• **Yapılacak iş**
Aşk üzerine olan metni kaldığı yerden alıp son cümlesinden sonra sürdürün.

═════ Okuma parçası

“İki insanın ‘aşk’ sözcüğünü kullanma hakkı bulduğu onurlu ilişkiler bir süreçtir; narin, sert ve çoğunlukla bu ilişki içinde yer alan kişiler için korkunç. Birbirleriyle paylaşabilecekleri gerçeklerin saflaştığı bir süreç” diye yazmıştı Adrienne Rich.
Gerçeklerin karşılıklı bir biçimde saflaştırıldığı, insan bilincinin sınırlarını aşan bu girdap, Fransız filozof Alain Badiou‘ın (d. 17 Ocak, 1937) Aşka Övgü –yararlı bir felsefenin arayışı ve bir insan yeteneği olarak aşkın çoşkulu bir savunusu– isimli kitabın konusu oluşturuyor.
Tolstoy’un Gandhi’ye “insanlığı tüm hastalıklarından kurtaracak tek şey aşktır” diye yazmasından yaklaşık bir yüz yıl sonra Badiou, aşkın, modern dünyayı ele geçirmiş olan bencillik karşısında en işe yarar panzehir olduğunu; biz ve diğerleri arasında oluşan uzaklığın ancak onunla kapanabileceğini ileri sürüyor:
Aşk, şayet ki karşılıklı bir çıkar ilişkisi olarak ifade edilmiyor yahut kazançlı bir yatırım olarak hesaplanmıyorsa; gerçekten de, şans eseri eşsiz bir güvendir. O bizi, farklı olanın tecrübesini yaşayabileceğimiz anahtar yerlere götürür ve zaruri olarak dünyayı farklı olanın perspektifinden tecrübe edebileceğimiz fikrini yansıtır.

══════════
═════ Ham veriler

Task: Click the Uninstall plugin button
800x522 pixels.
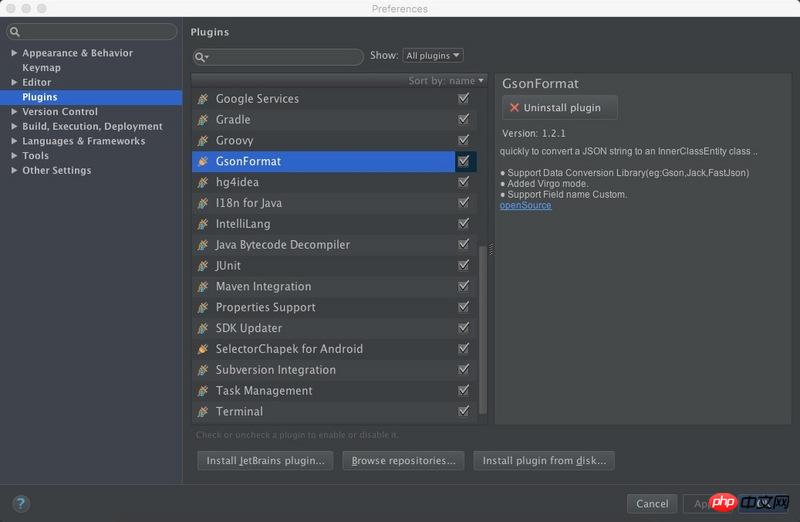Action: point(559,108)
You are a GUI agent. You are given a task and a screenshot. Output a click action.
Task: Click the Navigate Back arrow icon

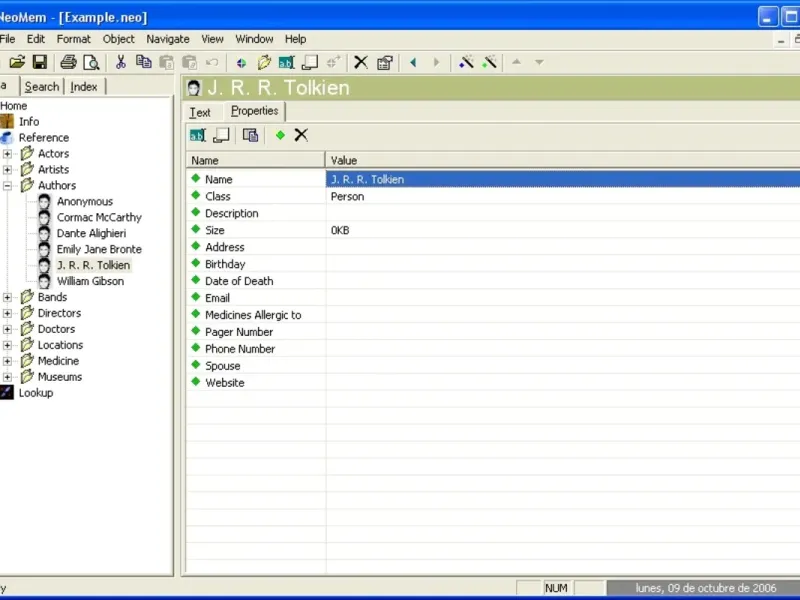(x=413, y=62)
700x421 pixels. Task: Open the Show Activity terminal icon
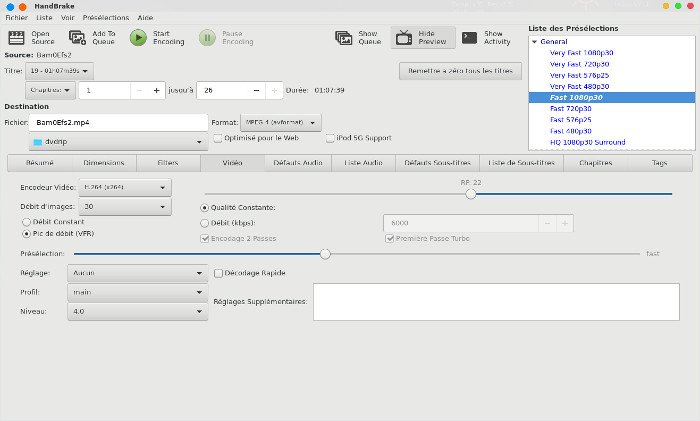click(x=469, y=38)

══════════

• **Yanıt**
Bir insanın diğerini platonik olarak sevmesiyle insanlar arasındaki nefretin son bulacağını düşünen Tolstoy ve Gandhi’nin aksine, Badiou aşkın, bir gerçeklik peşinde olma durumu olduğunu savunuyor:
Aşk gerçeği bulma… pekâlâ bir kesinlik taşıyan gerçeği bulma macerasıdır: Bir kimse bir şeyi yalnız başına değil de, iki kişinin bakış açısından tecrübe ettiğinde dünyayı tam olarak nasıl görür? Bir şey bireysel bir kimlik tarafından değil de, bir farklılık tarafından tecrübe edildiğinde, geliştirildiğinde ve yaşandığında dünya nasıl bir yerdir? İşte ben aşkın bu olduğuna inanıyorum.
Aşk ilk karşılaşmaya indirgenemez, çünkü o bir yapıdır. Aşk hakkındaki gizem, onun savrulması için gerekli olan süredir. Aslına bakarsanız, aşk kayda değer başlangıçların esrimesi değildir. Sonlar – açıktır ki – daha esriktir, fakat o sürüp giden bir yapının da üstündedir. Aşkın sebat gerektiren bir macera olduğunu söyleyebiliriz. Aşkın macera tarafı gereklidir, ancak aynı şekilde kararlı olmak da gerekir. İlk güçlükte, ilk ciddi anlaşmazlıkta, ilk kavgada vazgeçmek aşkı tahrip eder. Gerçek aşk zamanın, mekânın, dünyanın yarattığı güçlüklerin dirençli kimi zaman kederli bir biçimde üstesinden gelebilendir.
Maria Popova
Çeviri: Hande Karataş (tabutmag)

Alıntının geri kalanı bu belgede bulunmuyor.